11/12/2018

Impact of Single Issue Funding on Sustainable Development CSOs

Door: Dina Townsend | Categorie: Uncategorized

By: Nicky Broeckhoven & Dina Townsend (Post-doctoral researchers, Tilburg Law School)

Researchers from Tilburg University and Mekelle University are currently collaborating on a project that aims to investigate the role of civil society organisations (CSOs) in securing sustainable development in Ethiopia. In our first blog post, we looked at restricted civic space and the impact thereof on local CSOs.[1] In this blog post, we discuss some initial findings on the impact of single issue funding. This project is part of the ‘New roles of CSOs for Inclusive Development’ Programme which investigates the assumptions underlying the civil society policy framework ‘Dialogue & Dissent’ of the Dutch Ministry of Foreign Affairs. This research is funded by NOW-WOTRO.

Mekele (Photo: D. Townsend)

Mekele (Photo: D. Townsend)

Over the course of the past six months, we have conducted a series of interviews with CSOs working in Ethiopia to better understand how these organisations adapt under a regulatory regime that radically constrains their funding and activities. While regulatory constraints affect the sustainability of these organisations, a recurring theme in our interviews concerns the considerable impact of ‘single-issue funding’. Single-issue funding includes grants and funding programmes that address problems and concerns in an atomistic and isolated manner.

Single-issue funding is particularly problematic for organisations working on complex environmental problems like sustainable development, climate change and food security. Both foreign and local CSOs reported that they have been forced to either shut down or shift their programme focus due to new funder priorities. The organisations we interviewed told us that funding opportunities over the past year or two have been concentrated in the area of migration and displacement. Work on food security and other resilience programmes do not meet the funding requirements for many of these grants.

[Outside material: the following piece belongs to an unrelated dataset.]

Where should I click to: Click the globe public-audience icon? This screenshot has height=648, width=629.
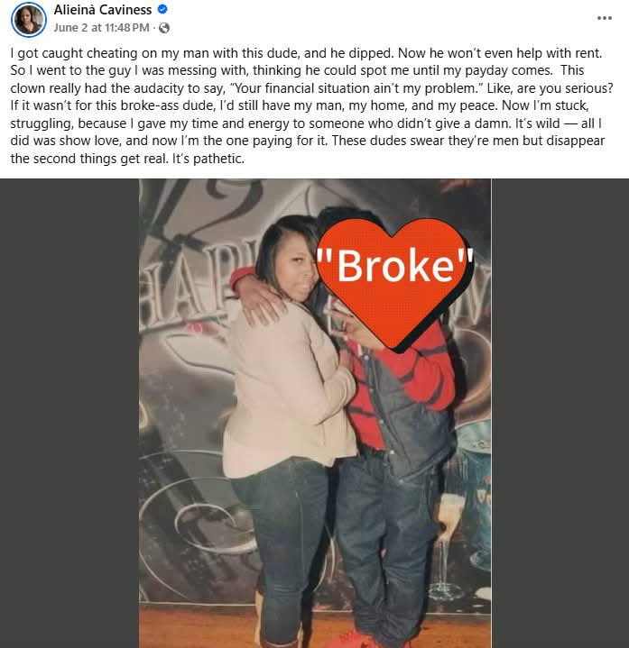click(164, 28)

One organisation described receiving funding from a Dutch Funder to address crisis relief in Ethiopia. With this funding, the organisation established a number of local initiatives focused on food security at a local, community level. In 2017, the Dutch funder changed the focus of that funding to address migration, and the organisation no longer qualified for funding. This resulted in a loss of years of built up expertise and good community relations. This is particularly problematic in the Ethiopian context where CSOs had been portrayed as self-serving and unreliable. It also affects the stability and resilience of the communities who had previously benefited from the work of the CSO. Productive and beneficial programmes are forced to either stop or shift their focus, as funding priorities follow the shifting political winds.

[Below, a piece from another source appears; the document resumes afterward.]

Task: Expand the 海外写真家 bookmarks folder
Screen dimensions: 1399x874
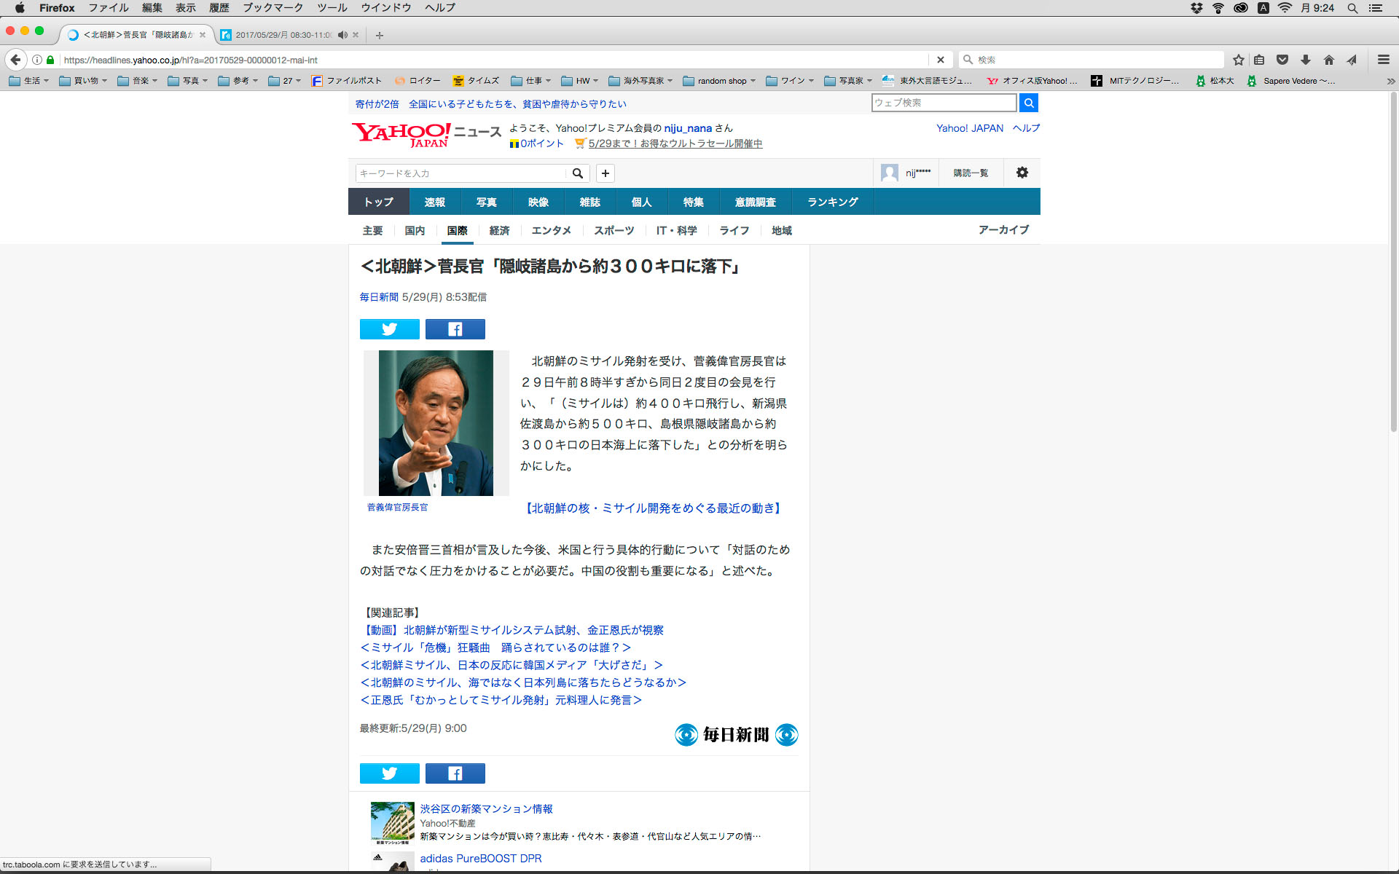Action: coord(640,81)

This example is particularly worrying from an environmental point of view as addressing concerns such as food security, sustainable development and climate change – which also may not fall under migration funding – generally require long term engagement and are rarely short term. In addition, an atomistic approach is in direct conflict with funders’ own aims and goals, as addressing environmental threats and ensuring food security are crucial components of addressing unsustainable levels of migration.

A shift in donor focus can also have a significant, and often overlooked, impact on the institutional set-up and human resource situation of a CSO. One organisation told us that, despite their extensive expertise in environmental issues, they no longer qualified for many grants. Donor priorities had shifted to migration and the organisation could not easily transfer the expertise they had to a new and different focus area. Another organisation described how changes in donor focus had had a serious impact on their financial stability, making it harder for the organisation to retain capable and qualified staff.

Our initial findings suggest that, while state regulation in places like Ethiopia may have a significant impact on CSOs, shifting funding priorities might also jeopardize their sustainability and undermine their efforts.